— START OF Information supplied —

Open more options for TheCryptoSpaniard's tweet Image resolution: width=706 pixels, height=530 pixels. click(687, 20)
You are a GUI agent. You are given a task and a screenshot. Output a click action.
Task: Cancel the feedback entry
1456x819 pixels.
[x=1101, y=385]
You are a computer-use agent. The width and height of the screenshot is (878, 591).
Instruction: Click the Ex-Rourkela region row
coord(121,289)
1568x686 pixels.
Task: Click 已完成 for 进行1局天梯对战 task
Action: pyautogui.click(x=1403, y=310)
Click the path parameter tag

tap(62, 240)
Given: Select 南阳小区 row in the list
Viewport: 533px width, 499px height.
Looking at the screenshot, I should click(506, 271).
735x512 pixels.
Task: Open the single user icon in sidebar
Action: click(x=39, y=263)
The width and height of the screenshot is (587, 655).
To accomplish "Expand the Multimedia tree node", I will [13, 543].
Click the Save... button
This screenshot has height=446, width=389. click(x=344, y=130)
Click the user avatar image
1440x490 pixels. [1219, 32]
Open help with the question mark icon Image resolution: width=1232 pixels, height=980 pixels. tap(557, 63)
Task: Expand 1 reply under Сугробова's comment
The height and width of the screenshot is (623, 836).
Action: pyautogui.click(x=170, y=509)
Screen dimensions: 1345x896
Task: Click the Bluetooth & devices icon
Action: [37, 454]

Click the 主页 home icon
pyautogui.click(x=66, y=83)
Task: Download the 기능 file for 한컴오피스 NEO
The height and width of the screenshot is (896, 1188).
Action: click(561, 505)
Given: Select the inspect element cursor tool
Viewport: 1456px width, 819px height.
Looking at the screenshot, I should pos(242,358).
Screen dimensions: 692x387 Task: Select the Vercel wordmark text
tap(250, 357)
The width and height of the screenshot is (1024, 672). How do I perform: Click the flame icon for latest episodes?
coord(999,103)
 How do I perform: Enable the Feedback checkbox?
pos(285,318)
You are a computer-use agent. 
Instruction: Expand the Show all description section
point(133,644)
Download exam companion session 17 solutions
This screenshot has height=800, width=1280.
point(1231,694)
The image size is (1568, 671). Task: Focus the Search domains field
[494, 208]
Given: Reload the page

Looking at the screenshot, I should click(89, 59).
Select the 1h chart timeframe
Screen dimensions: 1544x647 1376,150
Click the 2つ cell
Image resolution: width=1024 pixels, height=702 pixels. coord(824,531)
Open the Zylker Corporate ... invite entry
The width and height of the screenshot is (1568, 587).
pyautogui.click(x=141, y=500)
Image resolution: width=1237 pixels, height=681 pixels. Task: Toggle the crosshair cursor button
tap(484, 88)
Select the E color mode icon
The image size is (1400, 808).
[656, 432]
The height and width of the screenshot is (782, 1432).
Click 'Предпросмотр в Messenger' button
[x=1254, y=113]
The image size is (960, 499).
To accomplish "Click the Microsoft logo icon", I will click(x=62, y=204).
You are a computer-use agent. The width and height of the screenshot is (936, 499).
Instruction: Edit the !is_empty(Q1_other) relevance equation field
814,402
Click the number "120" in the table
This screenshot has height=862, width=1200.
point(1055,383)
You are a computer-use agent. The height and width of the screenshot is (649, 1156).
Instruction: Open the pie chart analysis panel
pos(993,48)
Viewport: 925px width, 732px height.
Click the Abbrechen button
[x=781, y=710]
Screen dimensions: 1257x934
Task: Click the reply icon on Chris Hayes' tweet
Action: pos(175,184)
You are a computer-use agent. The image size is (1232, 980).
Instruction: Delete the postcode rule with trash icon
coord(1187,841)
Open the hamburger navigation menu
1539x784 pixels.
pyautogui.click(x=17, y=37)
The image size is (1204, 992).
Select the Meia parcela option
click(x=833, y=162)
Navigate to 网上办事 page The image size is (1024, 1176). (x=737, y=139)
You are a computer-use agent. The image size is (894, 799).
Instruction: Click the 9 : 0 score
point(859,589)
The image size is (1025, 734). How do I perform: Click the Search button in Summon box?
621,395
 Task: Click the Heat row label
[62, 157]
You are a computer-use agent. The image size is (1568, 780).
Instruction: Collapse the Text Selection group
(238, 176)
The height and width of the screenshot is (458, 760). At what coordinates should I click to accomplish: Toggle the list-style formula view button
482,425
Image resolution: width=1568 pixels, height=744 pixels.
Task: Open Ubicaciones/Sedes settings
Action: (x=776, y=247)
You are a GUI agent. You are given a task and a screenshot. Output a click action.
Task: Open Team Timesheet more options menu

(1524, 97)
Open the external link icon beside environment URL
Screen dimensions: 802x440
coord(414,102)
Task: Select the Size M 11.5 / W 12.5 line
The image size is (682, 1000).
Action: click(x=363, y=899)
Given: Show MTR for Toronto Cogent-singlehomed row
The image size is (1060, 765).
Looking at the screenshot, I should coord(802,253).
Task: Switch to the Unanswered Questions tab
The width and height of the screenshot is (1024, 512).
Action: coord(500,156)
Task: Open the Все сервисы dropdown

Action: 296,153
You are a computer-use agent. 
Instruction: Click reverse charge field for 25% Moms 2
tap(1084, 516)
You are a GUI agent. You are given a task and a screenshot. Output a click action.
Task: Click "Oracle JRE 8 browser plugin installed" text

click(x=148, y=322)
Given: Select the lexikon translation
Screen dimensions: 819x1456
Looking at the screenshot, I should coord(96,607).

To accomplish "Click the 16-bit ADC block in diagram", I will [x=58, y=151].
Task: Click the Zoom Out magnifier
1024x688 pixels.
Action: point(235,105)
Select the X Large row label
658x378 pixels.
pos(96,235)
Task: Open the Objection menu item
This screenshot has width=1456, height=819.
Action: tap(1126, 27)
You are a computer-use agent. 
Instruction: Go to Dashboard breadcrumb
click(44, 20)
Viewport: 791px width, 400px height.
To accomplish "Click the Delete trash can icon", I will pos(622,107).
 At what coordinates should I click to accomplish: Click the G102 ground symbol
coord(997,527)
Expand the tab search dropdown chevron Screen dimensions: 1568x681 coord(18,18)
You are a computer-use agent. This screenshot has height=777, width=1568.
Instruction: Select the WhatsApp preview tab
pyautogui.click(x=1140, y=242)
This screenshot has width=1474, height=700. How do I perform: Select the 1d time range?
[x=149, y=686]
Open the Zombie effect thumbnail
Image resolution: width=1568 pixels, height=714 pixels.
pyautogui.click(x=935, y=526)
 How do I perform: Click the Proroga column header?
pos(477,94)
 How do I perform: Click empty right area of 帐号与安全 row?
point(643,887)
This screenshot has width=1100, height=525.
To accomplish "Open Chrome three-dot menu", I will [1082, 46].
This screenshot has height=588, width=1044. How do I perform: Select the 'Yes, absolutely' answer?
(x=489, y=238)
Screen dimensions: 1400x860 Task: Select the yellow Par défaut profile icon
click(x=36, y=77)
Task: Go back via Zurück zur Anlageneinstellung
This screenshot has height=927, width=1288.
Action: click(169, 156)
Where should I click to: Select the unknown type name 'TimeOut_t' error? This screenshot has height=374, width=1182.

— END OF Information supplied —

• [What you need to do]: Please extract the lines of the entries above from the one holding "How do I perform: Enable" through the one holding "point(859,589)", inclusive, and reproduce them with no changes.

• [Worked answer]:
 How do I perform: Enable the Feedback checkbox?
pos(285,318)
You are a computer-use agent. 
Instruction: Expand the Show all description section
point(133,644)
Download exam companion session 17 solutions
This screenshot has height=800, width=1280.
point(1231,694)
The image size is (1568, 671). Task: Focus the Search domains field
[494, 208]
Given: Reload the page

Looking at the screenshot, I should click(89, 59).
Select the 1h chart timeframe
Screen dimensions: 1544x647 1376,150
Click the 2つ cell
Image resolution: width=1024 pixels, height=702 pixels. coord(824,531)
Open the Zylker Corporate ... invite entry
The width and height of the screenshot is (1568, 587).
pyautogui.click(x=141, y=500)
Image resolution: width=1237 pixels, height=681 pixels. Task: Toggle the crosshair cursor button
tap(484, 88)
Select the E color mode icon
The image size is (1400, 808).
[656, 432]
The height and width of the screenshot is (782, 1432).
Click 'Предпросмотр в Messenger' button
[x=1254, y=113]
The image size is (960, 499).
To accomplish "Click the Microsoft logo icon", I will click(x=62, y=204).
You are a computer-use agent. The width and height of the screenshot is (936, 499).
Instruction: Edit the !is_empty(Q1_other) relevance equation field
814,402
Click the number "120" in the table
This screenshot has height=862, width=1200.
point(1055,383)
You are a computer-use agent. The height and width of the screenshot is (649, 1156).
Instruction: Open the pie chart analysis panel
pos(993,48)
Viewport: 925px width, 732px height.
Click the Abbrechen button
[x=781, y=710]
Screen dimensions: 1257x934
Task: Click the reply icon on Chris Hayes' tweet
Action: pos(175,184)
You are a computer-use agent. The image size is (1232, 980).
Instruction: Delete the postcode rule with trash icon
coord(1187,841)
Open the hamburger navigation menu
1539x784 pixels.
pyautogui.click(x=17, y=37)
The image size is (1204, 992).
Select the Meia parcela option
click(x=833, y=162)
Navigate to 网上办事 page The image size is (1024, 1176). (x=737, y=139)
You are a computer-use agent. The image size is (894, 799).
Instruction: Click the 9 : 0 score
point(859,589)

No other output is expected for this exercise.